** Begin DATA PROVIDED **

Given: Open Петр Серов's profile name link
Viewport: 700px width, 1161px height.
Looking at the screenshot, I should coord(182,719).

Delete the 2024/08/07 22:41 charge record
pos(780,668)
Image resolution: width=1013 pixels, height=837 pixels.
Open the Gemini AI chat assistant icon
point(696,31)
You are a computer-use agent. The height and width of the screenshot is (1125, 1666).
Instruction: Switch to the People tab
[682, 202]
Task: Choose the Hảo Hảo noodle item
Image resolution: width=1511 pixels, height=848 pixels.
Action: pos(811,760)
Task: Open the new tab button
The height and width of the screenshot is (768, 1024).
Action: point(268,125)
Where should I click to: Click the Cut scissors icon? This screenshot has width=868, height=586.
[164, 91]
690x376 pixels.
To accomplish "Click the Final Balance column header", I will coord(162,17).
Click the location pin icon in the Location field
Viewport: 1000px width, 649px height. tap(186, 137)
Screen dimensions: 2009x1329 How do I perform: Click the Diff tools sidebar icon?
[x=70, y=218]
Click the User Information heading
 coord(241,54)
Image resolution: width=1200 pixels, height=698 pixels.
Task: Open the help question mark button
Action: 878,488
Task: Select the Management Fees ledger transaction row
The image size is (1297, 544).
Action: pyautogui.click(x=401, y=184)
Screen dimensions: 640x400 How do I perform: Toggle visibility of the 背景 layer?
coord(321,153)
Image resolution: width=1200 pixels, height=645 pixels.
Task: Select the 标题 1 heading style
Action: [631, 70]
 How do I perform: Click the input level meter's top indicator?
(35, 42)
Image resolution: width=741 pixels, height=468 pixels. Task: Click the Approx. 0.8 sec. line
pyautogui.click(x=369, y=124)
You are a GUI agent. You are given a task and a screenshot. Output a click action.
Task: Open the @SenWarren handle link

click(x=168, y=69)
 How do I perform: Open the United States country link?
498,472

** End DATA PROVIDED **

GIVEN REQUEST:
Set down word for word every line from the one containing "Screen dimensions: 640x400" through the end of the rows, including both ends.

EXERCISE RESPONSE:
Screen dimensions: 640x400 How do I perform: Toggle visibility of the 背景 layer?
coord(321,153)
Image resolution: width=1200 pixels, height=645 pixels.
Task: Select the 标题 1 heading style
Action: [631, 70]
 How do I perform: Click the input level meter's top indicator?
(35, 42)
Image resolution: width=741 pixels, height=468 pixels. Task: Click the Approx. 0.8 sec. line
pyautogui.click(x=369, y=124)
You are a GUI agent. You are given a task and a screenshot. Output a click action.
Task: Open the @SenWarren handle link

click(x=168, y=69)
 How do I perform: Open the United States country link?
498,472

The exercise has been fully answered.